Wednesday, January 24, 2001

Harvard prof voices racial issues
By KIFLIN TURNER
News Writer


   Cornel West on Tuesday urged the continuation of education through open discourse in promoting awareness of the unsettling social situations that continue to exist not only in America, but also in the international sphere.

"I hope I say something that thoroughly unsettles you," West said. "There's a transformative possibility in the very experience of critical questioning and doubting, and interrogating whatever the dogma," said West.

"It Takes a Village to Plant the Future" was the theme of the renowed Harvard professor's lecture to the Notre Dame community as a part of three days of Martin Luther King, Jr. celebrations on campus.

"Martin Luther King Jr. comes out of a tradition of a particular people who are the questioning, inquisitive, curious people of a certain kind of dogmas-especially the dogmas of white supremacy," he said.

West argued against the complacency and the stagnation of thought and action, and instead promoted hope of a progressive movement towards reform.

"Look at the life of Martin Luther King Jr. and not only him, because he's not to be viewed as an icon put on a pedestal to be worshipped — he's a wave in an ocean — he's part of a tradition of vital vibrant tradition."

Dispelling the notion that tradition is inheritable, West affirmed that tradition is something that the generations must fight for in order to preserve its authenticity.

"We're talking about a tradition of struggle when we talk about Martin Luther King, Jr.," he said.

The struggle is to define what it is to be human in a society that has historically denied the right of humanity to African-Americans.

"For a particular people who have their humanity systematically and thoroughly called into question every day of their lives the question of what it means to be human takes on some urgency," said West.

The struggles towards egalitarian liberties of modern African-Americans are often permeated by a psychic violence of self-hating in a society that degrades and denigrates, said West.

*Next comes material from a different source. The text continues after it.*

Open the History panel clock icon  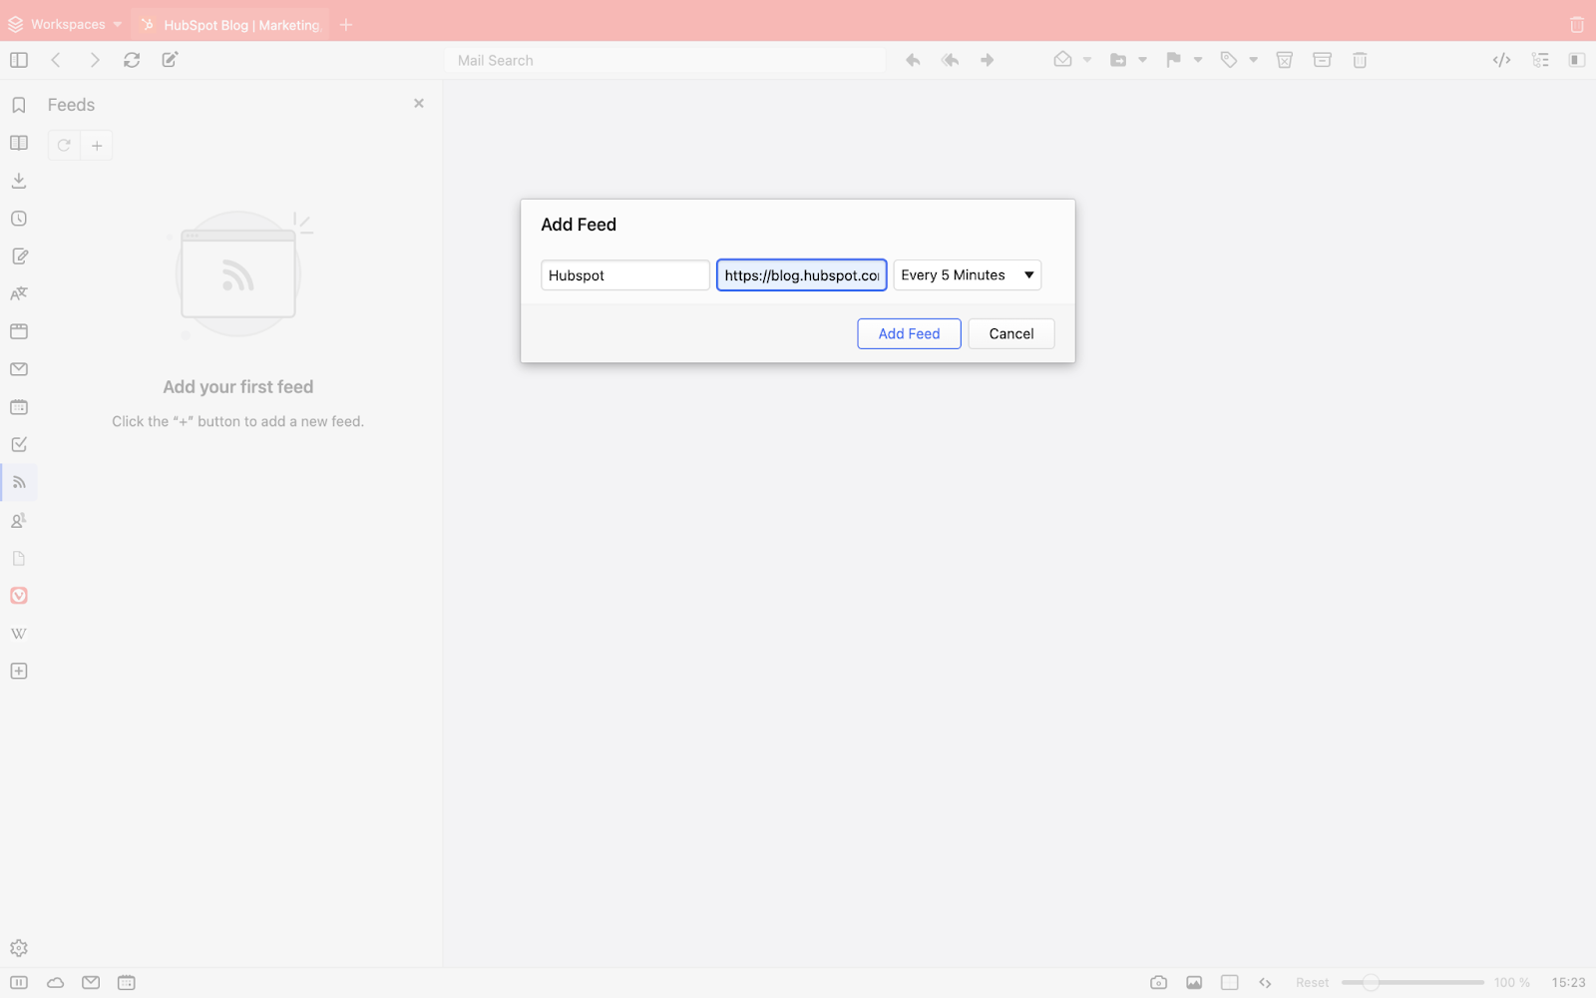[x=19, y=219]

"What is slavery but social death?" asked West, citing that the early existences of African slaves was devoid of equal social status and value.

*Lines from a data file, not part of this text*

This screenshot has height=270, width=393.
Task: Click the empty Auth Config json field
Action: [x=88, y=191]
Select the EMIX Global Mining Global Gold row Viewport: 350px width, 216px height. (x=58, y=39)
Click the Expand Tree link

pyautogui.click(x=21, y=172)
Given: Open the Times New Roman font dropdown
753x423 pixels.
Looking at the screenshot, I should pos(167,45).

Years later, this demeaning process of objectifying a people and their history has not only survived but it is a psychological barrier that often prevents social progress and denies the rights of African-Americans today through negative images portrayed through pop-culture and the media.

The concept of a global village was the goal of King in establishing an interdependent community that strives to strengthen an inclusive democracy by insuring the equal rights of all of its members through education and discourse.

"The ways in which villages are created has much to do not only with the vision and courage of those who reside in those villages, but the circumstances and conditions in which they are constructed," said West.

"Martin Luther King Jr. was the most visible leader of that movement to accent multi-racial democratic possibilities."

Through finding and uplifting the voices that demand equality and a forum on which to make those voices heard, West endorsed the idea of active democratic thought and action.

"It's a precious notion — that Democratic discourse — very precious notion, the idea that everyday people, ordinary people's voices ought to be heard at the highest levels of the decision making processes at institutions that guide and regulate their lives."